### DATASET ENTRIES
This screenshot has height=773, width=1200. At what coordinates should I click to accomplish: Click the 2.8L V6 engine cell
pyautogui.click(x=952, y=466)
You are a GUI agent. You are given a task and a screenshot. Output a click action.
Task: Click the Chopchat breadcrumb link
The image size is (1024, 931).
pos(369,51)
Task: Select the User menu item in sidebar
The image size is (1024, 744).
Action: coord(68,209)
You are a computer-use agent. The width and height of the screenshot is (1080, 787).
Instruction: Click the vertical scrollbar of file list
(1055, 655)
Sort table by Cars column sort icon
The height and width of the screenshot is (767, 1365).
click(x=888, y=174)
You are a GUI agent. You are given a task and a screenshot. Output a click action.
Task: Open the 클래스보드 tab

### PROBLEM DETAILS
Restate all entries above verbatim.

### SOLUTION TO THE PROBLEM
This screenshot has height=773, width=1200. At what coordinates should I click to accomplish: Click the 2.8L V6 engine cell
pyautogui.click(x=952, y=466)
You are a GUI agent. You are given a task and a screenshot. Output a click action.
Task: Click the Chopchat breadcrumb link
The image size is (1024, 931).
pos(369,51)
Task: Select the User menu item in sidebar
The image size is (1024, 744).
Action: coord(68,209)
You are a computer-use agent. The width and height of the screenshot is (1080, 787).
Instruction: Click the vertical scrollbar of file list
(1055, 655)
Sort table by Cars column sort icon
The height and width of the screenshot is (767, 1365).
click(x=888, y=174)
You are a GUI agent. You are given a task and a screenshot. Output a click action.
Task: Open the 클래스보드 tab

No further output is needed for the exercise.